Dos jovens entrevistados, o maior nível de instrução é o ensino médio

completo, quando a metade dos entrevistados não concluiu o ensino fundamental, tendo

abandonado os estudos. Todos pertencem aos segmentos populares de renda, exercem

atividades de trabalho como metalúrgico, motorista, mecânico, ajudante de pedreiro etc.

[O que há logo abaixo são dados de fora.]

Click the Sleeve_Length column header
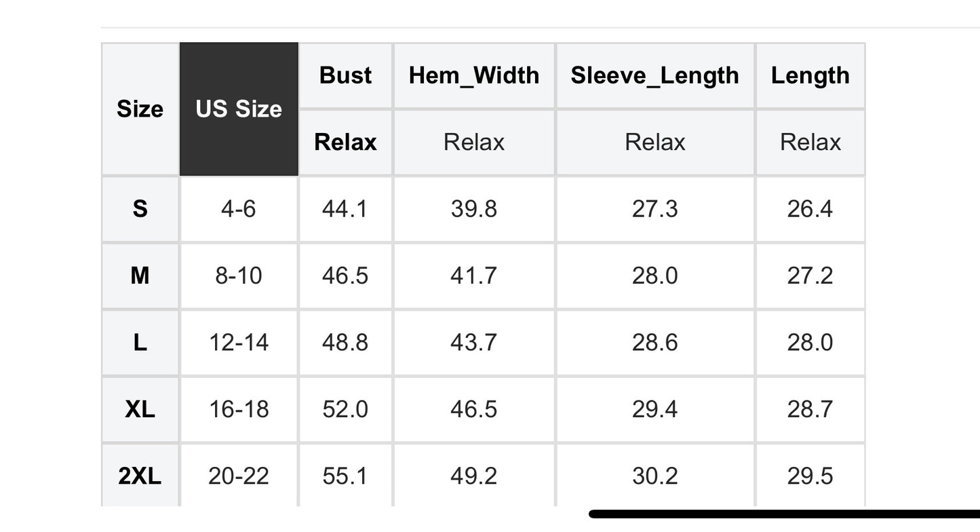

Um deles trabalha com design de serigrafia. Provêm de famílias onde o pai e a mãe

exercem profissões de similar inserção, como pintor, costureira, borracheiro, pedreiro,

eletricista, vendedora autônoma etc. Esse perfil implica em maiores dificuldades a

enfrentar em relação à escolha do BMX:

...é, o cara quer andar, [de bicicleta] sem trabalhar não dá, né, porque as peças são caras... que, no mínimo, pra montar uma bicicleta gasta um mil, dois mil reais. E tem que trabalhar e estudar e, no caso, se eu tivesse mais tempo de andar, no caso, se eu não trabalhasse, eu acredito que eu era melhor. Eu acredito que eu era melhor assim, eu desenvolvia mais manobra, mas como eu trabalho durante a semana, só posso andar no domingo e no sábado pela tarde. (Piloto 3).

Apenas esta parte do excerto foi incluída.